## To-do list
- 1) Please copy the rows from the line containing "The height and width of the screenshot is (945, 1288)." through the line containing "Action: coord(413,196)", both included, with nothing changed.
- 2) Continue the geometry forum thread on the tangential quadrilateral problem from the point where it stops.

## Given passage
** START **

Let $ABCD$ be a tangential quadrilateral with inscribed circle $k(O,r)$ which is tangent to the sides $BC$ and $AD$ at $K$ and $L$, respectively. Show that the circle with diameter $OC$ passes through the intersection point of $KL$ and $OD$. Proposed by Ilija Jovchevski
Problem
Source: 2021 Junior Macedonian Mathematical Olympiad P2
Tags: geometry
08.06.2021 21:43
Lema: In $\triangle ABC$ where $A’, B’, C’$ are the foot of the altitudes from $A,B,C$ respectively and $H$ is the orthocenter. If we draw a circle $\omega$ with center $H$ and radius $HA’$ that intersects the line $B’C’$ in $D$ and $E$. Then $D$ and $E$ are the second tangency points from $B$ and $C$ to $\omega$. Proof: Let $(BC’H)$ intersect for the second time $B’C’$ in $E’$. Then $\angle BC’H = \angle BE’H = 90º$ and $\angle E’C’H = \angle E’BH$. Because $BC’B’C$ is cyclic $\angle B’C’C = \angle B’BC$ which is equivalent to $\angle E’C’H = \angle HBA’$. Then $\triangle BE’H$ and $\triangle BA’H$ are congruent because they are similar by angles and share side $BH$, so $HA’ = HE’$ and $E = E’$, but as $\angle BE’H = 90º$ then $BE$ is tangent to $\omega$. Now if $BE$ and $DC$ intersects at $K$, $H$ is the incenter of $\triangle BKC$. As the line $DE$ (between two tangency points) intersects $CH$ at $C’$ and $\angle BC’H = 90º$ it belongs to the circle $(BEH)$, which is a circle with diameter $BH$.

** END **

## Rows of pointing data
** START **

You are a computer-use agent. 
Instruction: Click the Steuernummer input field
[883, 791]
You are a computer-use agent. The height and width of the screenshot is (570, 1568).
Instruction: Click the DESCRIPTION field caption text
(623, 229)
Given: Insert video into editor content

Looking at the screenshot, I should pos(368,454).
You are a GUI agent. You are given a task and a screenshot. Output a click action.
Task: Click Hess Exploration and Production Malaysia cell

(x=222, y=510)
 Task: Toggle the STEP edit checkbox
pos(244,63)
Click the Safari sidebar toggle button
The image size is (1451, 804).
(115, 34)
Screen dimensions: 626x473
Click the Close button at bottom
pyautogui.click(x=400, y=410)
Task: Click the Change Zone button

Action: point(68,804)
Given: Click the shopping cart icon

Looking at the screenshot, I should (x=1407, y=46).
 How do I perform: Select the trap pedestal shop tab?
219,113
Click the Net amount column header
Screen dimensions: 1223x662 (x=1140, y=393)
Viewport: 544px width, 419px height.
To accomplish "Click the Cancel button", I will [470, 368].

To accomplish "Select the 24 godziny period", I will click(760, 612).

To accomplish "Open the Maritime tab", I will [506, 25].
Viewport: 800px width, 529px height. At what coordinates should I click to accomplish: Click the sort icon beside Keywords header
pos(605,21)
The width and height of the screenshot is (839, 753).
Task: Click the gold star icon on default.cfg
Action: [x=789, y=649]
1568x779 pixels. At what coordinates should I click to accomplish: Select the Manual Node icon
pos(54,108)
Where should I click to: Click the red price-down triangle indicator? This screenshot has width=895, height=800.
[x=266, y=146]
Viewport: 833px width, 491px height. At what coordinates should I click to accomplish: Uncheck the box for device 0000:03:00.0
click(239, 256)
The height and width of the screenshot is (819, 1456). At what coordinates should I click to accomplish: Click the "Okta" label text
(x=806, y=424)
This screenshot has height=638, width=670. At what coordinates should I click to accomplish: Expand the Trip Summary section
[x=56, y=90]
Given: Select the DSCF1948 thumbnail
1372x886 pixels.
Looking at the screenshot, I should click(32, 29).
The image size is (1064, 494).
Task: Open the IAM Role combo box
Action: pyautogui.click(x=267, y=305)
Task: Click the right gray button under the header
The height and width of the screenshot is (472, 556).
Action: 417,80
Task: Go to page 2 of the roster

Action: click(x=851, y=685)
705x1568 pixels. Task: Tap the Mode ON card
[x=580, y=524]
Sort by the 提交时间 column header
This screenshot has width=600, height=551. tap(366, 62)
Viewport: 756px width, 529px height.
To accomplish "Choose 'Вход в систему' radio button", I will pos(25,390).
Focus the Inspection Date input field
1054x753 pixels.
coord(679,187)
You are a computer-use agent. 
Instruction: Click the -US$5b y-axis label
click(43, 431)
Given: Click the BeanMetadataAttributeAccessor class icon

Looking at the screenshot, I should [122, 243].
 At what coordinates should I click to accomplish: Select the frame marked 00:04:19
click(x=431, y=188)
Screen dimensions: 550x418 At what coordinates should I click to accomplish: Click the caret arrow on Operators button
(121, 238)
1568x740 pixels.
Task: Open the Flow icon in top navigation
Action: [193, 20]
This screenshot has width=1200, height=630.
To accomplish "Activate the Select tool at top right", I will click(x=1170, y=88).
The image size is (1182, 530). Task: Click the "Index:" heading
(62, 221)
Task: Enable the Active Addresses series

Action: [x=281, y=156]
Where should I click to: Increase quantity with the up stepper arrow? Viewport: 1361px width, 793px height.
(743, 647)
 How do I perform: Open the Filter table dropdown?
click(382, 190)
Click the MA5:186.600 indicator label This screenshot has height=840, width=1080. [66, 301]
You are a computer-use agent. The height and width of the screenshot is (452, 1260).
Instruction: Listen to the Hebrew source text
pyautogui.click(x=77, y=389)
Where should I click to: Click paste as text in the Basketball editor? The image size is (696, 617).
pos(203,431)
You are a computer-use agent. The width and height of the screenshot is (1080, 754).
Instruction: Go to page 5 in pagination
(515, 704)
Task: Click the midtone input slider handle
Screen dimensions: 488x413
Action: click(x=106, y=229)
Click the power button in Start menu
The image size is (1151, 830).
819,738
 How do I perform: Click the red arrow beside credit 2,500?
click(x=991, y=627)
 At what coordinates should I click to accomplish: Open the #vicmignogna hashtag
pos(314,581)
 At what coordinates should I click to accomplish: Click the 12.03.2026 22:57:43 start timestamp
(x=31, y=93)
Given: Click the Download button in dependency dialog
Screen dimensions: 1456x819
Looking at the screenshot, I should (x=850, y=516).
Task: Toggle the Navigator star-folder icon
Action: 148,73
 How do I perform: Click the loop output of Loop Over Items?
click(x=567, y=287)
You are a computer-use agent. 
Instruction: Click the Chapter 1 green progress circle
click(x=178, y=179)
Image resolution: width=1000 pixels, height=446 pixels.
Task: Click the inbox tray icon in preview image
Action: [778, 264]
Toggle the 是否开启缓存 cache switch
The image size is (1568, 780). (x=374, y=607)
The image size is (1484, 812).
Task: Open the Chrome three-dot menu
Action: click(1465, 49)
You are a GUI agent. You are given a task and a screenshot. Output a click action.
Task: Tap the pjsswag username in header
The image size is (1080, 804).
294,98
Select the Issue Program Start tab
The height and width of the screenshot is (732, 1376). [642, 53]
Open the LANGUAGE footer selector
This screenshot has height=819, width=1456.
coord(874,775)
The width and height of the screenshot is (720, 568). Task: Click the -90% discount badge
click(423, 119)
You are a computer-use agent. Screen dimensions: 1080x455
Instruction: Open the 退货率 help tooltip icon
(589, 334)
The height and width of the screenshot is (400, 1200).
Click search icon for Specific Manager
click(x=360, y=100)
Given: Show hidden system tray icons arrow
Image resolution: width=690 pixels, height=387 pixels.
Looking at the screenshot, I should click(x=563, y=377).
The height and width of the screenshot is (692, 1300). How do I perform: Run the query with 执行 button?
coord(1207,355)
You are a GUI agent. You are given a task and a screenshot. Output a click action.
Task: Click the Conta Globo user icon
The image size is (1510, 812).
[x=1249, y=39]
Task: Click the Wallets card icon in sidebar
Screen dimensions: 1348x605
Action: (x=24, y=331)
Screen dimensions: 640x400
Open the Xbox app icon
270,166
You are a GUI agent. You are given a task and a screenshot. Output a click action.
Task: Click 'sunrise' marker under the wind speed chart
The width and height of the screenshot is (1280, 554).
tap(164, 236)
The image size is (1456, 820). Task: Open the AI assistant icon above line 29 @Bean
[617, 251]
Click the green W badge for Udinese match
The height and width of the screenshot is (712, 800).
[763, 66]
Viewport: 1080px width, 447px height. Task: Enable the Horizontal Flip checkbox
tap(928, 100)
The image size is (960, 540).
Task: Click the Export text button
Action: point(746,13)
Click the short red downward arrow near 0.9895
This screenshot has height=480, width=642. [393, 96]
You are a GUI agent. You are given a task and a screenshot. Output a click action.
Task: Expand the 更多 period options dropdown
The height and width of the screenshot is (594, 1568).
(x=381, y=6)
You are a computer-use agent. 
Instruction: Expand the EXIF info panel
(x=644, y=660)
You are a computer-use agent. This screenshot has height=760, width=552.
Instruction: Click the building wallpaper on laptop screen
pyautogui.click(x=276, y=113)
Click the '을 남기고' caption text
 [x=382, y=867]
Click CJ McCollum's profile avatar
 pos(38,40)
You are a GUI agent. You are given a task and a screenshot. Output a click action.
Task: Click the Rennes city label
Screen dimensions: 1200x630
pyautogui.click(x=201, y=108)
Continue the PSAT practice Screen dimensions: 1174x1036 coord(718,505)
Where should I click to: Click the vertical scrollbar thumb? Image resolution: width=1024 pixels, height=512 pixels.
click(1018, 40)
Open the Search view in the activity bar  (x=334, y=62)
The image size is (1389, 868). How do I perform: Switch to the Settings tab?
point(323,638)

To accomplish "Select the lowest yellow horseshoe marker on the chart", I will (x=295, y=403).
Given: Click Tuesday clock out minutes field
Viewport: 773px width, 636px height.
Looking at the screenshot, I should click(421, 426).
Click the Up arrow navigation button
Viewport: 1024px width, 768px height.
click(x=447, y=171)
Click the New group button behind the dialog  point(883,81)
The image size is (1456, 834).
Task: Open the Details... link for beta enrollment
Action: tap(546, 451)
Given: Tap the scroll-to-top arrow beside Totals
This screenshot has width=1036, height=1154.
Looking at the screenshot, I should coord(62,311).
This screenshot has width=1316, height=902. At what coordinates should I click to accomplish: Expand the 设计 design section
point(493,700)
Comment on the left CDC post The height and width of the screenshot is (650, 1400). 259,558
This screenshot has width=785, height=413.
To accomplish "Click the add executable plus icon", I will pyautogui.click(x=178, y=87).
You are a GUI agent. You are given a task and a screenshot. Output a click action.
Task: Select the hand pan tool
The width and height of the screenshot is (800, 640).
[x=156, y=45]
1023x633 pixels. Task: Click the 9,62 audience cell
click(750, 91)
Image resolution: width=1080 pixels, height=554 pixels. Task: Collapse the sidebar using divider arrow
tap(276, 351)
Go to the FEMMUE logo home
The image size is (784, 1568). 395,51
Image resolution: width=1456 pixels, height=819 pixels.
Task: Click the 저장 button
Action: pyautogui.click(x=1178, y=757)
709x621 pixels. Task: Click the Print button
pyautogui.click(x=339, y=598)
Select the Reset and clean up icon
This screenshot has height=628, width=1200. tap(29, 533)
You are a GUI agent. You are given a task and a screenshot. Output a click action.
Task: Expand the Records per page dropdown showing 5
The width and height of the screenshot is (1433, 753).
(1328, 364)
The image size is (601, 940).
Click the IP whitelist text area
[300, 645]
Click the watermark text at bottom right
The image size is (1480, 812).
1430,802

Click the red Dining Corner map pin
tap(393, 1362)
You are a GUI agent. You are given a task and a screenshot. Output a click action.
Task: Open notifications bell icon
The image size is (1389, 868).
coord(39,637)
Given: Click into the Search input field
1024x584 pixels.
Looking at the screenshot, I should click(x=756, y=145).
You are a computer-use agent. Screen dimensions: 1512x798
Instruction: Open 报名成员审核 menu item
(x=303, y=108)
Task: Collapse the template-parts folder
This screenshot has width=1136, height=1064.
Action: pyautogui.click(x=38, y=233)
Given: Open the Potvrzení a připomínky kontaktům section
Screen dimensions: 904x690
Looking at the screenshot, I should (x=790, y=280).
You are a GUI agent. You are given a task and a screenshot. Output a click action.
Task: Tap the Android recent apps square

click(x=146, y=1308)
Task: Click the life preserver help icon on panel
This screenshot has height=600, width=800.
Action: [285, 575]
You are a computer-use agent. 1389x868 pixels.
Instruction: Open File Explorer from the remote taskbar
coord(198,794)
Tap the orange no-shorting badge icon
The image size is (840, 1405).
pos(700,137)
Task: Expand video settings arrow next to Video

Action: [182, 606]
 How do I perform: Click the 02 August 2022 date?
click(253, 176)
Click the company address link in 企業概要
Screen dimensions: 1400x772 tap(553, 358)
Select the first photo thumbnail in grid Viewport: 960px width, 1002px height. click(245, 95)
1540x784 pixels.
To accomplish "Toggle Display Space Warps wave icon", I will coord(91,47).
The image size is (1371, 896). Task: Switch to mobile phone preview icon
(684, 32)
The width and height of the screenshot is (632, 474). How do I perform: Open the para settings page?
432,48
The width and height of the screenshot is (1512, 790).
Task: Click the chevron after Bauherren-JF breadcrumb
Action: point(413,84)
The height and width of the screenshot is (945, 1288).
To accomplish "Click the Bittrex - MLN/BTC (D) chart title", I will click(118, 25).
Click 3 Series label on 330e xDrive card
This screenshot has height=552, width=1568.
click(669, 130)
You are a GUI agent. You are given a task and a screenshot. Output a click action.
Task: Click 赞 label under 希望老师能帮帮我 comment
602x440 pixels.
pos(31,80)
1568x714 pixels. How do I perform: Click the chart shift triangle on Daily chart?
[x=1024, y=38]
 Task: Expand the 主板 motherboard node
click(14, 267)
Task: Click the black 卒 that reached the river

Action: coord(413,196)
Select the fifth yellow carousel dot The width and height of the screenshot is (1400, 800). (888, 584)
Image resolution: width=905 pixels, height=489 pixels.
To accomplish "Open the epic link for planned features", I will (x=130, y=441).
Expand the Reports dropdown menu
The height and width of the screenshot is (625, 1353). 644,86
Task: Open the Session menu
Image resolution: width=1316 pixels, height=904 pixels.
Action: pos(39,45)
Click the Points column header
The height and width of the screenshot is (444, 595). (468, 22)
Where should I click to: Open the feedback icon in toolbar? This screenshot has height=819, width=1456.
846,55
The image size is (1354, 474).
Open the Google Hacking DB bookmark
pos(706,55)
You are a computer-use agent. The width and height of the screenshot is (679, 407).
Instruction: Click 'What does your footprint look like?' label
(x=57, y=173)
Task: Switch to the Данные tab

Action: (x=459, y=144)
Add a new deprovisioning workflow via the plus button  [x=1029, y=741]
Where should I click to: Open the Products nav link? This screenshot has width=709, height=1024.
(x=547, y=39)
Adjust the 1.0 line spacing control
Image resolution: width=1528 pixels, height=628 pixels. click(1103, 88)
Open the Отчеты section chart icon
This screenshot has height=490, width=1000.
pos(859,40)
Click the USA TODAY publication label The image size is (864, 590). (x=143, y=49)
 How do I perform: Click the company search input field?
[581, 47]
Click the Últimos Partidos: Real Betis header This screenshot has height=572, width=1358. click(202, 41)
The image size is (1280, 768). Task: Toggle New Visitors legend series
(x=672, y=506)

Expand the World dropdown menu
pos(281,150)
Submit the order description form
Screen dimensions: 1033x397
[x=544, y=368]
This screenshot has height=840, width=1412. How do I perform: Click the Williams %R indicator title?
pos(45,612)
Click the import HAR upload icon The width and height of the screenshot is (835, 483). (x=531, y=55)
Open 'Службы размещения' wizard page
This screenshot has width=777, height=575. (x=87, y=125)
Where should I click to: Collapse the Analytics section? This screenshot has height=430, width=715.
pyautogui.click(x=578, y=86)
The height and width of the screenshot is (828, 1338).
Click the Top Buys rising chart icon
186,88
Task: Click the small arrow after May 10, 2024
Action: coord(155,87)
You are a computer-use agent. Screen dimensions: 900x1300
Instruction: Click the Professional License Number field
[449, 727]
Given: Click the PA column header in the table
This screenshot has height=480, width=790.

** END **

## Final results
- 1)
The height and width of the screenshot is (945, 1288).
To accomplish "Click the Bittrex - MLN/BTC (D) chart title", I will click(118, 25).
Click 3 Series label on 330e xDrive card
This screenshot has height=552, width=1568.
click(669, 130)
You are a GUI agent. You are given a task and a screenshot. Output a click action.
Task: Click 赞 label under 希望老师能帮帮我 comment
602x440 pixels.
pos(31,80)
1568x714 pixels. How do I perform: Click the chart shift triangle on Daily chart?
[x=1024, y=38]
 Task: Expand the 主板 motherboard node
click(14, 267)
Task: Click the black 卒 that reached the river

Action: coord(413,196)

- 2)
10.06.2021 15:21
Let $AD$ and $BC$ meet at $E$. Then $k$ is incircle of $\triangle EDC$ and $L$ and $K$ are touching point. From $In-touch\ chord$ Lemma feet of perpendicular from $C$ to $DO$ is on $LK$ and Let's say it $R$. Since $\angle ORC=90$ $R\in$ circle with diameter $OC$
10.06.2021 15:40
Iran Lemma.